• **RECORD EXCERPTS**:
####################
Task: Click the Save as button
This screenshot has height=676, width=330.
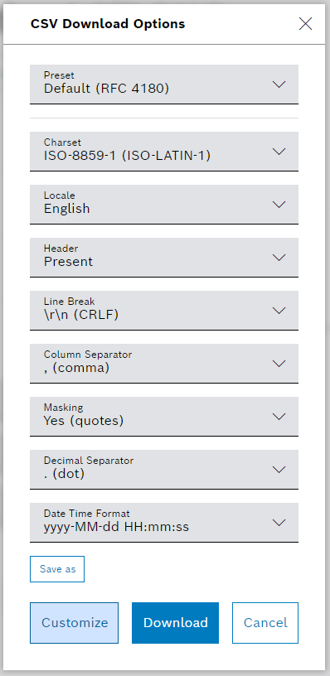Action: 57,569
####################
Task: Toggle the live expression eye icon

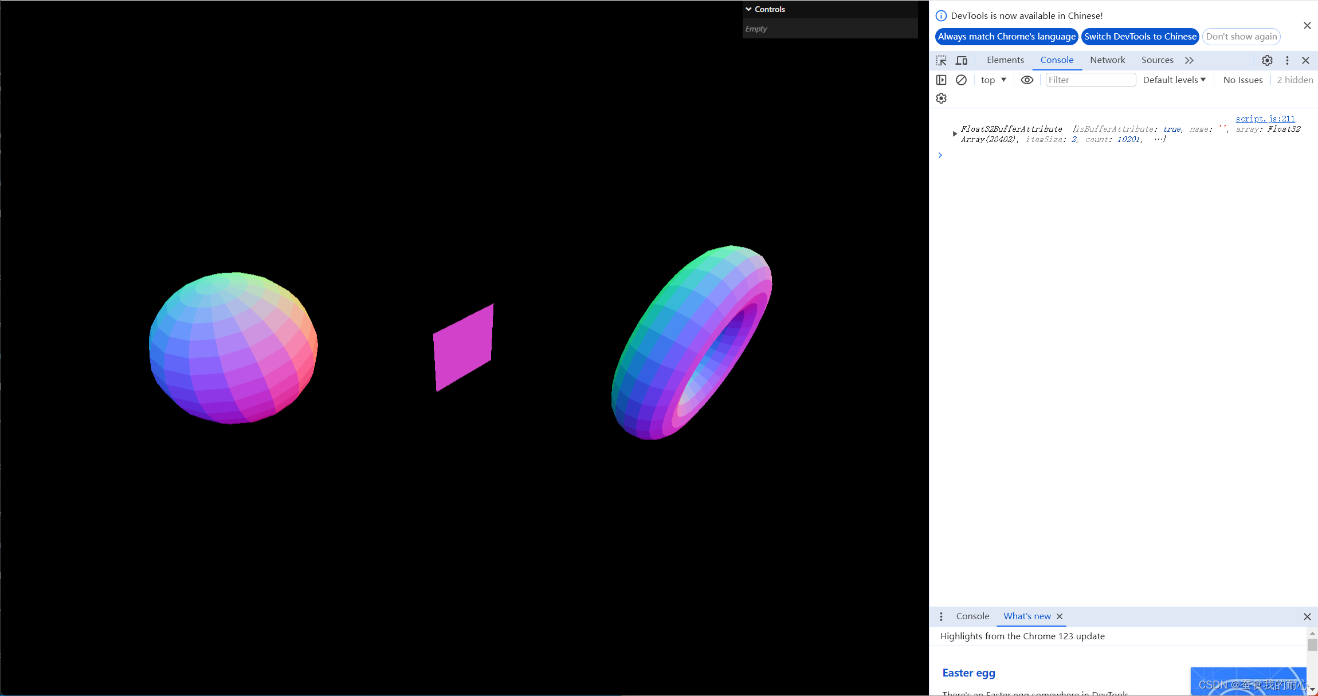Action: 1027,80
####################
• **EXERCISE DETAILS**: Pick out every line of the material above that contains the string "Task", and copy each one in full. Case counts.

• **ANSWER BELOW**:
Task: Click the Save as button
Task: Toggle the live expression eye icon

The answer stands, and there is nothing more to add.